Presto, Apache Spark, and Apache Hive can generate more efficient query plans with table statistics. For example, Spark, as of version 2.1.1, will perform broadcast joins only if the table size is available in the table statistics stored in the Hive Metastore (see spark.sql.autoBroadcastJoinThreshold). Broadcast joins can have a dramatic impact on the run time of everyday SQL queries where small dimension tables are joined frequently. The Big Bench tuning exercise from Intel reported a 4.22x speedup by turning on broadcast joins for specific queries.

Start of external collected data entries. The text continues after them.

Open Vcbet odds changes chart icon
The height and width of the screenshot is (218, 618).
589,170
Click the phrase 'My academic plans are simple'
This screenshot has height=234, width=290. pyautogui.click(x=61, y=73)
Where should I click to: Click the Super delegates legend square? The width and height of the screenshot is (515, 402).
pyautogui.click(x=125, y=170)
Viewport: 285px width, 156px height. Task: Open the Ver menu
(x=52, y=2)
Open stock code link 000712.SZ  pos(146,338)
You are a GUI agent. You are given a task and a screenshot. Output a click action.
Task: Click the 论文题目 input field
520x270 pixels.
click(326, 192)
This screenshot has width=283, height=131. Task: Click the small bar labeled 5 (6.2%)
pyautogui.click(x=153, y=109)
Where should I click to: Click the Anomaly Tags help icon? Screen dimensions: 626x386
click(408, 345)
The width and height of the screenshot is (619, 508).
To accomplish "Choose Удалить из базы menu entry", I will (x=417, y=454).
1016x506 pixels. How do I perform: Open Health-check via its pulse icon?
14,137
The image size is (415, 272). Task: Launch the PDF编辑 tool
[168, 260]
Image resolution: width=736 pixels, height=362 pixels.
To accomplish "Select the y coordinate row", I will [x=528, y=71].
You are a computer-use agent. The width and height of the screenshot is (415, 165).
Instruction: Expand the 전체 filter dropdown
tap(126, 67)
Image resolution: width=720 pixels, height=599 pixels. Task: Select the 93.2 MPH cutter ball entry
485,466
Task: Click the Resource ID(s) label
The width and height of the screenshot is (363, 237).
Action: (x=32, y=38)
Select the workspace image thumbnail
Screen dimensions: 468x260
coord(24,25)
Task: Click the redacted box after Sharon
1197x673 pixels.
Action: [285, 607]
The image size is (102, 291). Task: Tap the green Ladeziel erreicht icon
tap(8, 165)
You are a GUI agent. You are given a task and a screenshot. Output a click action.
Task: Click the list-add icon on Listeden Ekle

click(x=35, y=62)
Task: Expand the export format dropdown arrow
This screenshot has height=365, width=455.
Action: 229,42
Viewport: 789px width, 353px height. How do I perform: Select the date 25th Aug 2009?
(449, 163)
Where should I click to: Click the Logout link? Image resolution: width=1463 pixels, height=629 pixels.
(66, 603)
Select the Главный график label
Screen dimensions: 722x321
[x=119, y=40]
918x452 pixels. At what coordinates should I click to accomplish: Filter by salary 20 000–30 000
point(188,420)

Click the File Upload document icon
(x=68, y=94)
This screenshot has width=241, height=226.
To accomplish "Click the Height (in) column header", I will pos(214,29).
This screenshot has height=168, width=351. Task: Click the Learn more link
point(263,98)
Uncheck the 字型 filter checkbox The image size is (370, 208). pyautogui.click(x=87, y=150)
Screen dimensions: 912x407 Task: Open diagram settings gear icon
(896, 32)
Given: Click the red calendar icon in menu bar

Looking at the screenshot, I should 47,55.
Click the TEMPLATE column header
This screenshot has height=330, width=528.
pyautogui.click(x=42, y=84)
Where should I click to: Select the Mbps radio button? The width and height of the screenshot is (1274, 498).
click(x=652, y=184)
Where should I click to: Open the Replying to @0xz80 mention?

In QDS, all the query engines use Hive Metastore as the catalog. If the Hive Metastore contains statistics, then all query engines can use them for query planning as exemplified above. But table statistics collection is not automatic. One of the goals of the Qubole platform is to apply automation to help users achieve maximum performance and efficiency. This blog post describes how we have automated Table Statistics collection in Qubole Data Service (QDS).
Table Statistics in Hive
The Apache Hive Statistics wiki page contains a good background on the list of statistics that can be computed and stored in the Hive metastore. Since statistics collection is not automated, we considered the current solutions available to users to capture table statistics on an ongoing basis. These are described below:
|1||User sets hive.stats.autogather=true to gather statistics automatically during INSERT OVERWRITE queries.|
|2||User schedules ANALYZE TABLE COMPUTE STATISTICS|
User picks up a few tables they want to keep stats updated and then uses Qubole Scheduler (or an external cron job) to run the COMPUTE STATISTICS statement on these tables periodically.
As we can see, both of the available approaches have major gaps. This prompted us to build statistics collection into the QDS platform as an automated service.
Statistics Collection Service
The requirements for the collection service are:
- Use ANALYZE COMPUTE STATISTICS statement in Apache Hive to collect statistics.
- ANALYZE statements should be triggered for DML and DDL statements that create tables or insert data on any query engine.
- ANALYZE statements should be transparent and not affect the performance of DML statements.
ANALYZE .. COMPUTE STATISTICS comes in three flavors in Apache Hive. The three flavors are described in the table below.
|SQL Statement Example||Metadata Collected||Impact on Cluster|
|1||ANALYZE TABLE [db_name.]tablename [PARTITION(partcol1[=val1], partcol2[=val2], …)]|
|Very fast, nearly zero impact on the cluster running workloads|
|2||ANALYZE TABLE [db_name.]tablename [PARTITION(partcol1[=val1], partcol2[=val2], …)]|
|(in addition to the above)||Will scan entire table or partition specified, moderate impact|
|3||ANALYZE TABLE [db_name.]tablename|
COMPUTE STATISTICS FOR COLUMNS
Each flavor requires different compute resources. Another requirement for this feature is then:
- Allow users to decide the statistics appropriate for each table.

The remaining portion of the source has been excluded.